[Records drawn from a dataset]

Content starts

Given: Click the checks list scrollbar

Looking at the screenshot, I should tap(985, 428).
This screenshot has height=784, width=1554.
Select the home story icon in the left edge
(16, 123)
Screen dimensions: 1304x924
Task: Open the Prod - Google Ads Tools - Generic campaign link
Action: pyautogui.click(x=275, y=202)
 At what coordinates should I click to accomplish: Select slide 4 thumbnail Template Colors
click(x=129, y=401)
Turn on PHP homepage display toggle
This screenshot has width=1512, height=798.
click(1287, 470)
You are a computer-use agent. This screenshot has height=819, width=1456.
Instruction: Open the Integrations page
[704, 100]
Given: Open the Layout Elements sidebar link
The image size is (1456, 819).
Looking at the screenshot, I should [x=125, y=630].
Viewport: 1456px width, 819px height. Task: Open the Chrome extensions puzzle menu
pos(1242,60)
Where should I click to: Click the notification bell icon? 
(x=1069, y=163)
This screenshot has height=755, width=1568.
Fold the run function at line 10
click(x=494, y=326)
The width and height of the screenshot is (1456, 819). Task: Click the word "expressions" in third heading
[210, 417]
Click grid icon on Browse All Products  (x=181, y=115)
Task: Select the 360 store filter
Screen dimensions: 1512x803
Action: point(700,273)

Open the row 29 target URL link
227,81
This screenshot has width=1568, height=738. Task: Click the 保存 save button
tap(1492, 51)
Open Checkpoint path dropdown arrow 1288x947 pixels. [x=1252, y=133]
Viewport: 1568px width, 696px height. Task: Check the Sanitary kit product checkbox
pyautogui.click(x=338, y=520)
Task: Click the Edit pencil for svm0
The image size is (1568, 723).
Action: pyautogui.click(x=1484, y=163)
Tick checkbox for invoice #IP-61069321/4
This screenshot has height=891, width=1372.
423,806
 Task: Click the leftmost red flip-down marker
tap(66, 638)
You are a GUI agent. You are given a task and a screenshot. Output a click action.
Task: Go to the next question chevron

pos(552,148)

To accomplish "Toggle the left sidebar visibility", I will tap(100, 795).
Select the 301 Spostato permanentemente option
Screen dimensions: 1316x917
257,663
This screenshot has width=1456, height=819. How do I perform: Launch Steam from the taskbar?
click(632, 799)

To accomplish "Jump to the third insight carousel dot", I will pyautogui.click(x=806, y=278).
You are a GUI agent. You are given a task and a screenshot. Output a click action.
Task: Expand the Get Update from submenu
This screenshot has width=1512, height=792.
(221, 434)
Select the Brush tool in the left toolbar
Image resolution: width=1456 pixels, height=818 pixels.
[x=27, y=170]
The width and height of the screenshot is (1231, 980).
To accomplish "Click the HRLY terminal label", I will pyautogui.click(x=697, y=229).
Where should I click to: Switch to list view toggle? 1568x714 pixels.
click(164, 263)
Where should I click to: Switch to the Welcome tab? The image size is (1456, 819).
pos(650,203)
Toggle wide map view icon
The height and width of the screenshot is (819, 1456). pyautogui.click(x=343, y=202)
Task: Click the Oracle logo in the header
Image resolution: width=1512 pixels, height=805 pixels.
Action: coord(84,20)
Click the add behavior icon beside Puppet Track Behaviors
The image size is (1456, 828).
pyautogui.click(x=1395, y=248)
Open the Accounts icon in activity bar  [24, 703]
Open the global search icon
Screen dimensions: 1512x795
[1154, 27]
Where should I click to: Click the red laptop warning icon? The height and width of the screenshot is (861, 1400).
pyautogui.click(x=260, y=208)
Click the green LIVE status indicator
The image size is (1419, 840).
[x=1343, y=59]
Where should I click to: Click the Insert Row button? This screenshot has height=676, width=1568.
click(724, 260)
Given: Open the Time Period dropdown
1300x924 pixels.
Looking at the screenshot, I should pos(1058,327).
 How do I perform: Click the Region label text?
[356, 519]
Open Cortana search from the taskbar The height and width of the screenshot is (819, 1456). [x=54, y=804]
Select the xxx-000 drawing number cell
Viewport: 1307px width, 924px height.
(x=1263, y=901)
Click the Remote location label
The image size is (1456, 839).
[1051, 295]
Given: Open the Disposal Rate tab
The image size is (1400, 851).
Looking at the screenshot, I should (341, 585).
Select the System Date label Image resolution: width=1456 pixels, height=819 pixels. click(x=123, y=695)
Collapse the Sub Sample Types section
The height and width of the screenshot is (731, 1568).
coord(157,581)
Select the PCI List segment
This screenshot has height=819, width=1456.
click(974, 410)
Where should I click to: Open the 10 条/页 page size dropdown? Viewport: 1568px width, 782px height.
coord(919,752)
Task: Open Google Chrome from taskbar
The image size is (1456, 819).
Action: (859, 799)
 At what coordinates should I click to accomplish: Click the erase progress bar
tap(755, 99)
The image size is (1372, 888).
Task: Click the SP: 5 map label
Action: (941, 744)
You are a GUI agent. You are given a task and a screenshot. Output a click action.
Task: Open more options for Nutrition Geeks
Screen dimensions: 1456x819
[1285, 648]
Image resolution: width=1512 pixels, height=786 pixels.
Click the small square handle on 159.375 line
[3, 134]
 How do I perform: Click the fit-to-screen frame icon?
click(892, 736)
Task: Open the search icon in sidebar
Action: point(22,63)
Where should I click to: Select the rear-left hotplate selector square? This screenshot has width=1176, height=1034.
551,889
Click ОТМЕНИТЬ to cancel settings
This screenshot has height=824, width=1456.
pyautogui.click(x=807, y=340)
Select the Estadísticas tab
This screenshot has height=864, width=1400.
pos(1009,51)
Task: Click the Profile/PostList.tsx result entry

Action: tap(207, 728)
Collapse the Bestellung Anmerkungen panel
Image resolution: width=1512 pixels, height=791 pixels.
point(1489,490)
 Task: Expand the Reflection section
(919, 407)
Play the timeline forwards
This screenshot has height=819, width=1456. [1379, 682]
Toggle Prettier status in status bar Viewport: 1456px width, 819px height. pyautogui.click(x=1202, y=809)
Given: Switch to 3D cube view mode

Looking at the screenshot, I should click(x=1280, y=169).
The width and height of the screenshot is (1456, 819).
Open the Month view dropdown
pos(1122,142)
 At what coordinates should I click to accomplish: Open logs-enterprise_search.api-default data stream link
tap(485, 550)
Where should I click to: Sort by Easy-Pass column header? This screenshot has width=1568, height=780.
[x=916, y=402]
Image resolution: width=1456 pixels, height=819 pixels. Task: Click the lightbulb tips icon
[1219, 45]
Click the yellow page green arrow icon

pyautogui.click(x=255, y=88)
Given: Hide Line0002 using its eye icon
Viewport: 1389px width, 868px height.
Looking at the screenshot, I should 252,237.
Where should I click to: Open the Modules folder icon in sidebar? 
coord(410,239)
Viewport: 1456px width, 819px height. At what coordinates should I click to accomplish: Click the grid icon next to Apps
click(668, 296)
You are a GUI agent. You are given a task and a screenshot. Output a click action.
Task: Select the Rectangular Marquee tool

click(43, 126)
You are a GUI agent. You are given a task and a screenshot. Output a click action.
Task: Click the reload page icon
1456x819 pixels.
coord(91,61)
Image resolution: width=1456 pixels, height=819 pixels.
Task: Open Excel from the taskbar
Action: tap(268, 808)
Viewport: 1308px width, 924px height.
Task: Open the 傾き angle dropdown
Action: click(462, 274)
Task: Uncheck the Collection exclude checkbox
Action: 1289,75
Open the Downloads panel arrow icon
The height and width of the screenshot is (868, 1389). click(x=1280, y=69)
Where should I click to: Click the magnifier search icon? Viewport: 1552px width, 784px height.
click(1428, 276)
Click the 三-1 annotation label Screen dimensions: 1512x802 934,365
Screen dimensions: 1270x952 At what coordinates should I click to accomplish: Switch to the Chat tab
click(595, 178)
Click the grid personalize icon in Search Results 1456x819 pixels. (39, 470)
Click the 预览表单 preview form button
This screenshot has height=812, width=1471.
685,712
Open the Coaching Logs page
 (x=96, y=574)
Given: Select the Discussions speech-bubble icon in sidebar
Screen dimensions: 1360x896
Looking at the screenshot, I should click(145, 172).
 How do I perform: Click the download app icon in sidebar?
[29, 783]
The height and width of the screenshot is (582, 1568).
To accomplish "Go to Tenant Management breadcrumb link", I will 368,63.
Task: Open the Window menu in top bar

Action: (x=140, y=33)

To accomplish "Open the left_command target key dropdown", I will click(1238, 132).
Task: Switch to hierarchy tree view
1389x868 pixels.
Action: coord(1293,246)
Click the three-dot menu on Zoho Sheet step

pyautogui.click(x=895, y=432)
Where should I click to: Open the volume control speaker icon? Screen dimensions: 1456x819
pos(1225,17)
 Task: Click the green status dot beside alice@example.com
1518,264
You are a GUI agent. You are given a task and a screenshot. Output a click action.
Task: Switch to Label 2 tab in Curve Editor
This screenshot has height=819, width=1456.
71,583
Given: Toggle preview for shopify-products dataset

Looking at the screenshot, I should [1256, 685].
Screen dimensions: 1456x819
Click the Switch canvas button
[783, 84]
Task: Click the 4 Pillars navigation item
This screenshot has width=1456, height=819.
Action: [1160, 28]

Content ends

### The problem
For the string "Collapse", search the preceding data and copy every line that includes it.

### Answer space
Collapse the Sub Sample Types section
Collapse the Bestellung Anmerkungen panel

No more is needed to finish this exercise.